His bat was in free flow, cleanly knocking off the required run rate with expansive, effortless sixes. He had company in the form of the talented Shimron Hetmyer. They put on a century partnership and were well ahead of New Zealand’s corresponding score at the same stage.
New Zealand made only 30 runs in the Powerplay, the West Indies had 59.
Placed so comfortably with no bowler seeming to be able to dismiss them, it looked like the Kiwis unbeaten streak was coming to an end. Till Hetmyer decided to dismiss himself. Or at least it felt like that when he chopped on a slower ball from Lockie Ferguson.
What started then was the ‘Calypso Collapso’.
Jason Holder was dismissed on a duck in the same over, Gayle – dropped twice – holed out soon after and from 142/2 to 152/5 and 164/7, West Indies lost five wickets in 29 balls.

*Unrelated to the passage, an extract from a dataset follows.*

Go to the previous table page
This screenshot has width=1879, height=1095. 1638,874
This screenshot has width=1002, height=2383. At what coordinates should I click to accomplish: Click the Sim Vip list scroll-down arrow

Batsmen after batsmen came in, went for expansive shots and perished with absolutely no consideration that the required rate was actually lesser that their current run rate. The Windies were actually ahead of Kiwis for most part of the match.
But what Gayle and Hetmyer started, the rest continued. They were the only top order batsmen who got settled and had to simply knock the ball around from the position they were in. The ‘Universe Boss’ was nearing a century, had been given so many lives and was a veteran of five World Cups.
Finally, it was Brathwaite, coming in for the injured Andre Russell, and the lower order who showed intent. Kemar Roach applied himself more than Hetmyer. Oshane Thomas and Cottrell batted smarter than Gayle and Holder.
It was fascinating to see how diametrically opposite the approach of the lower order was in comparison to the top order, it was like watching two different West Indies teams.
But in the end, it was all a matter of What ifs. What if one other top-order batsman had played smart cricket and stuck around? What if Gayle had hit one more six? What if Brathwaite didn’t have to do it all alone? What if West Indies showed the fight Bishop in the commentary box and so many other fans wanted them to? In fact, what if West Indies simple played to potential they possessed?
The answer is not far, they just had to look across the result at New Zealand who have had at least one player keep his cool till the end. That’s what makes teams champions and this West Indies has a lot of introspection to do after two straight capitulations.